Una nuova scheggia di paura, nera e sottile, le si conficcò nell’animo. “Dove sei?” domandò. “Verrò da te. Ci vediamo dove vuoi, ovunque. Ti darò tutto quello che vuoi.”

“Sì, Abby, so che lo farai. Ci incontreremo domani.”

“Domani?” gli gridò. “Non esiste, cazzo! Dobbiamo farlo adesso, per favore. Devo portarla in ospedale!”

“Ci vedremo quando lo vorrò io. Mi hai già causato abbastanza fastidi. Adesso avrai un assaggio di come ci si sente.”

“Questo non è un semplice fastidio, Ricky. Per favore, per l’amore di dio. È una vecchia signora ammalata. Non ha fatto niente di male. Non ti ha fatto niente. Prenditela con me, non con lei.”

Il treno stava rallentando, avvicinandosi a Preston Park, dove Abby aveva intenzione di scendere.

“Sfortunatamente, Abby, è lei che ho per le mani, non te.”

“Facciamo cambio.”

“Molto divertente.”

“Per favore, Ricky, incontriamoci e basta.”

“Ci incontreremo domani.”

“No! Adesso! Per favore, vediamoci oggi. Mia madre potebbe anche non sopravvivere fino a domani.” Stava diventando isterica.

“Sarebbe un vero peccato, non credi? Morire sapendo che sua figlia è una ladra.”

“Dio onnipotente, sei veramente un lurido bastardo.”
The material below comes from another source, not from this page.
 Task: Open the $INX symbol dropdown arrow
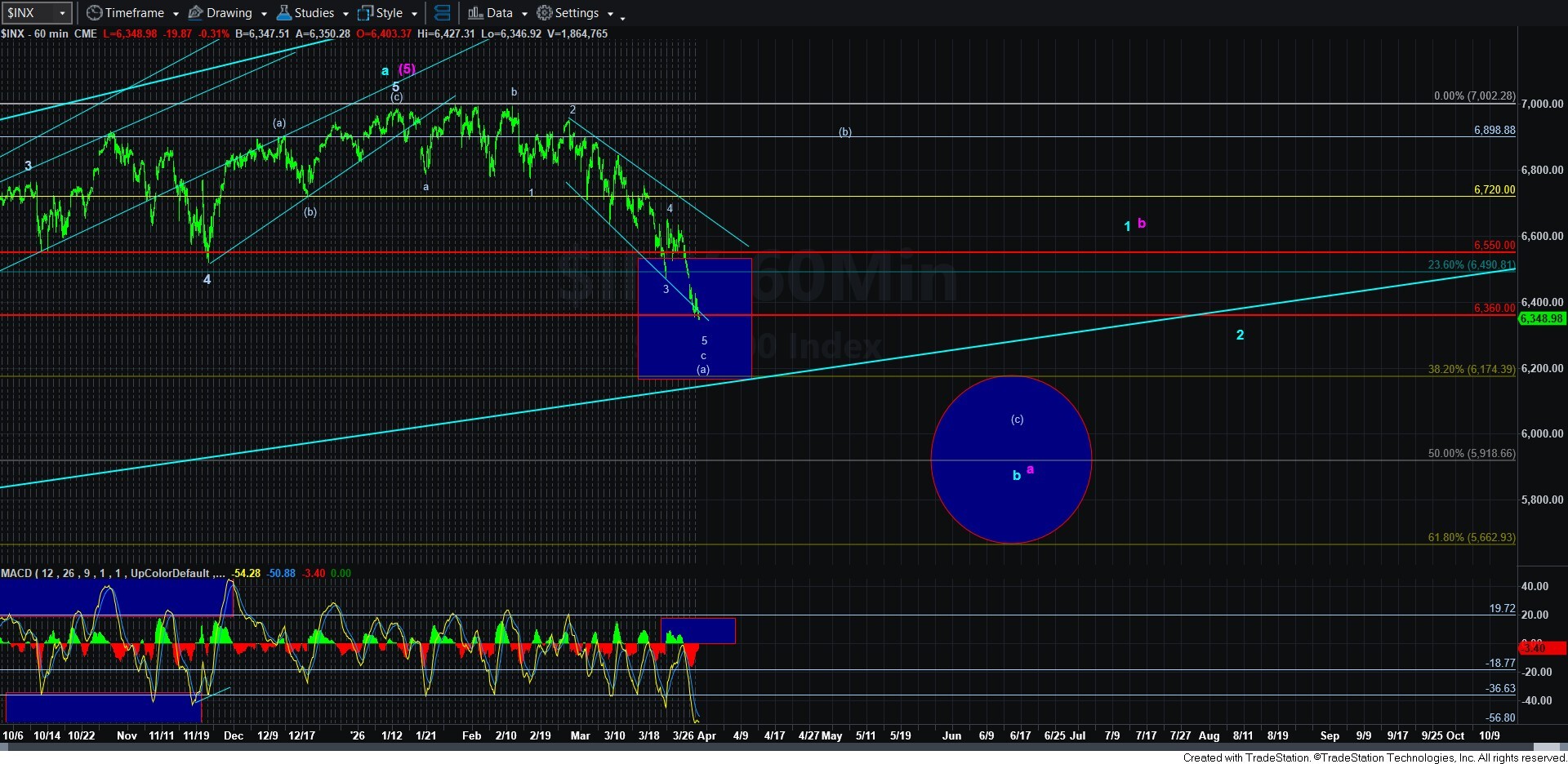[x=62, y=13]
Ignorando l’epiteto, Ricky disse: “Avrai bisogno di una macchina. Ti ho spedito la chiave per posta. La riceverai al tuo indirizzo domani mattina.”
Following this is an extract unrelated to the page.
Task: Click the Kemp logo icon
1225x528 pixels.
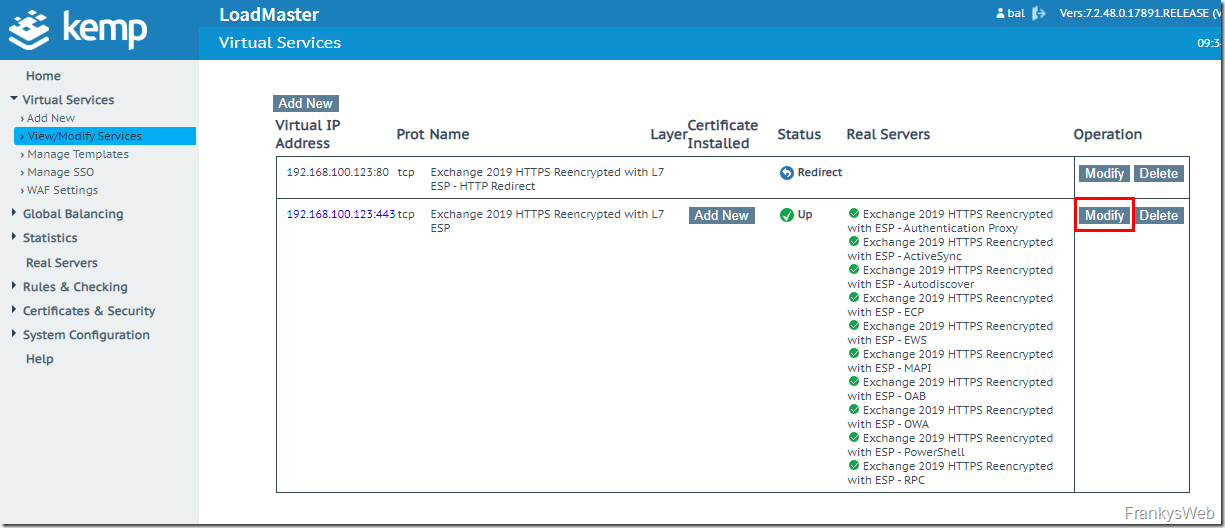Action: (x=30, y=29)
“Alla macchina hanno messo le ganasce”, rispose Abby.

“Allora dovrai noleggiarne una per i fatti tuoi.”

“Dove ci incontriamo?”

“Ti chiamerò io domani mattina. Vai a noleggiare un’auto stasera. E porta i francobolli con te, hai capito?”

“Per favore, possiamo incontrarci ora, questo pomeriggio?”

Lui chiuse la comunicazione. Il treno si fermò con un sussulto.

Abby si alzò e avanzò barcollando verso l’uscita, tenendo strette a sé la borsetta e la busta di plastica con una mano e il corrimano con l’altra. Scese sulla banchina. Erano le quattro e un quarto.

Devo mantenere la calma, pensò. Devo. In qualche modo, devo riuscirci.

Oh, Gesù, ma come?

Mentre usciva dalla stazione e si dirigeva verso il posteggio dei taxi, pensò di essere sul punto di vomitare. Con sua grande delusione, vide che non c’erano auto in sosta. Guardò l’orologio, ansiosa, poi chiamò una delle compagnie locali di radiotaxi. Poi fece un altro numero, un numero che aveva già chiamato poco prima. Le rispose la stessa voce maschile. “South-East Philatelic.”

Era l’unico commerciante di francobolli che Hugo Hegarty non le aveva nominato.

“Sono Sarah Smith”, disse. “Sto per arrivare, sto aspettando un taxi. A che ora chiudete?”

“Non prima delle cinque e mezza”, rispose l’uomo.

Quindici, eterni minuti dopo, il taxi arrivò.